Il lavoro come scrittore di Carmelo Musumeci continuerà anche in futuro, ha degli obiettivi e delle esperienze da diffondere all’opinione pubblica:
 “Ho scritto molto quando ero dietro le sbarre e ho molto materiale ancora da pubblicare, ho tanti inediti e ho l’obiettivo di sensibilizzare l’opinione pubblica, perché si sa poco di come si vive nelle nostre patrie galere. Ci tengo anche a comunicare i motivi per cui uno finisce in carcere.”

Ma l’obiettivo di Musumeci non si riassume soltanto nella sua carriera da scrittore ma è molto ampio e prevede anche l’impiego delle sue competenze giuridiche: “Ammetto di avere un sogno nel cassetto, spero un giorno di diventare un avvocato, quando finirà la libertà condizionale, per aiutare le persone che sono in carcere.
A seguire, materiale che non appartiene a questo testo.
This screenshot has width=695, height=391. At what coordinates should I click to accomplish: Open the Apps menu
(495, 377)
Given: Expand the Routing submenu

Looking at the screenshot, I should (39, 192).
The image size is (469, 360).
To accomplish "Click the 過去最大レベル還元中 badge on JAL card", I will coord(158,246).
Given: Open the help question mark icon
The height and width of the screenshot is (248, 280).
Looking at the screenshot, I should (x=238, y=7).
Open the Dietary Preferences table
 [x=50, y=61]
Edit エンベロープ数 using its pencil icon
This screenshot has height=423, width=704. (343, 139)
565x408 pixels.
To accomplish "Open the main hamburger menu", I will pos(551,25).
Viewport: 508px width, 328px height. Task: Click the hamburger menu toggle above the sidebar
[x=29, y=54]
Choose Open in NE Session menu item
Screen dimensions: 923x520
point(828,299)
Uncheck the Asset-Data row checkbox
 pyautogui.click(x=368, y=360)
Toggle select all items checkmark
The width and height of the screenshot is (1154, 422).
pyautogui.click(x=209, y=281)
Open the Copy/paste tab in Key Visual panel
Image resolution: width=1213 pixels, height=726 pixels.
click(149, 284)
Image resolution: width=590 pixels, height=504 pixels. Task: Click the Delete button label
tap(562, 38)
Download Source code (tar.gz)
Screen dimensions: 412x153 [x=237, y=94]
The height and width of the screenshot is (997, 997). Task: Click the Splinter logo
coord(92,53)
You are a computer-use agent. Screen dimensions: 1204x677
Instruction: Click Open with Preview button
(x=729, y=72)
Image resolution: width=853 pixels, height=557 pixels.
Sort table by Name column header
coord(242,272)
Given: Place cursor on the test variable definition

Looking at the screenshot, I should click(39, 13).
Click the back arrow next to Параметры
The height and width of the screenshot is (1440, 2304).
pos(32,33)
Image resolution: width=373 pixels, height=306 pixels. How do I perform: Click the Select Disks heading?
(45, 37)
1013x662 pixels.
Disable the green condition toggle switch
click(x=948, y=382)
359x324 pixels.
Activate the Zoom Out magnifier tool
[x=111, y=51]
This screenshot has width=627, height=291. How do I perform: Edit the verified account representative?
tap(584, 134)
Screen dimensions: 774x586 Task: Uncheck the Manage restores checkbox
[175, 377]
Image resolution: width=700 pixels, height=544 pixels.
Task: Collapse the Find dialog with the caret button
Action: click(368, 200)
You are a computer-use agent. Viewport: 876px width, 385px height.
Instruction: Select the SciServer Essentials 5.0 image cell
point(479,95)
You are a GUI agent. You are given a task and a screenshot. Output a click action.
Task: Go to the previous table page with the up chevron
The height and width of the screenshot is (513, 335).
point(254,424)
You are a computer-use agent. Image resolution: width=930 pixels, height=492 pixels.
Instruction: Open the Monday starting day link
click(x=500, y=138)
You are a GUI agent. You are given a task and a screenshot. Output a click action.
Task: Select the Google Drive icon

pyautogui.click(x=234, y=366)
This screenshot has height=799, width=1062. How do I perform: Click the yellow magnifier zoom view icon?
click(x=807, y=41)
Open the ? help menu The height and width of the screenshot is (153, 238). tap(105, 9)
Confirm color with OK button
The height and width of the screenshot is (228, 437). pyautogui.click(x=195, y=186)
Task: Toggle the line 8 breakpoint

È una cosa molto importante per me, dietro le sbarre ho conosciuto numerose uomini, tutti si dichiaravano innocenti. Anche se non è sempre così, esistono numerosi errori giudiziari che sono stati privati della libertà e hanno bisogno di una persona che li difenda. Qualcuno che conosca la sofferenza del carcere duro e che possa aiutarli. Io vorrei essere quella persona”.